Marion created a unique, 40-year archive of work. Works include photographing one-time conceptual performances with John Cage or Tom Marioni (her documentation is the only record of the piece); working with women’s groups like the Guerrilla Girls or Motion; dance ensembles including Nancy Karp and Della Davidson; musicians Paul Dresher, Meredith Monk (with sculptor Ann Hamilton); composer Alvin Curran; theater groups such as George Coates; and other projects in both the United States and Europe.
She published in numerous magazines and books including Art in America, Art Forum, Leonardo Music Journal, High Performance, Art in the San Francisco Bay Area 1945 to 1980, and Woman in Technology 2003, and exhibited in group and solo shows. Selected exhibits include the San Francisco Art Institute “Marion Gray/Photographs of Actual Art”, the Performing Arts Library and Museum, “In Performance — Tapestry” and “SF/SF” (San Francisco/Science Fiction) an exhibit at the SF Arts Commission and the Clock Tower in NYC. In 2005, she showed in the Czech Republic, at the Palffyho Palace, Jazzova Sekce Gallery. The exhibit “Resounding Works” used photography, video, and sound.

● Data provided
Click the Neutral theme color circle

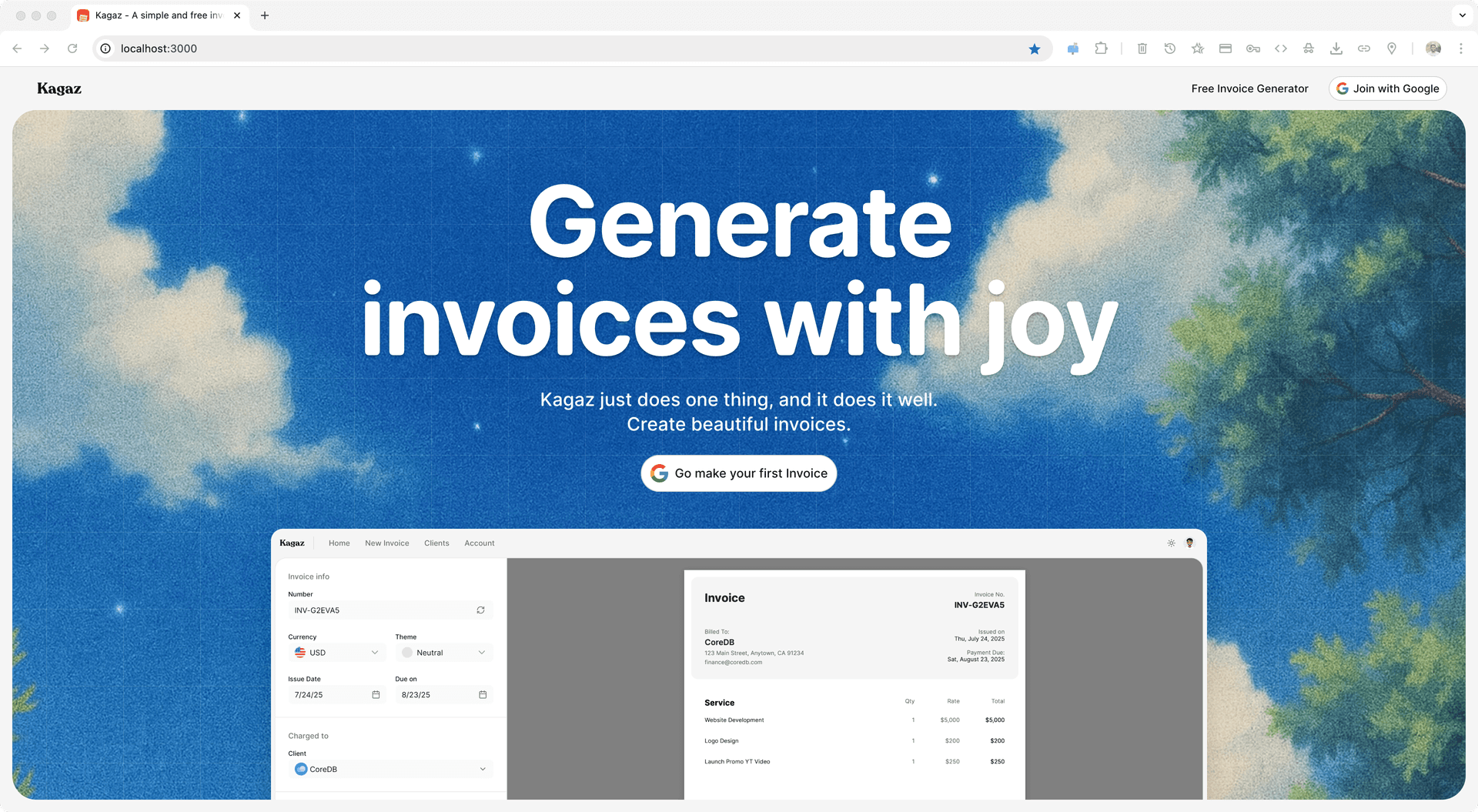coord(406,652)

● Things to do
**a.** According to the passage on Marion's archive, in which country did she show her work in 2005?
**b.** Repeat the passage on Marion's archive from "Marion created a" to "States and Europe.", switching "dance ensembles" to "dance companies".

● In response
**a.** The Czech Republic

**b.**
Marion created a unique, 40-year archive of work. Works include photographing one-time conceptual performances with John Cage or Tom Marioni (her documentation is the only record of the piece); working with women’s groups like the Guerrilla Girls or Motion; dance companies including Nancy Karp and Della Davidson; musicians Paul Dresher, Meredith Monk (with sculptor Ann Hamilton); composer Alvin Curran; theater groups such as George Coates; and other projects in both the United States and Europe.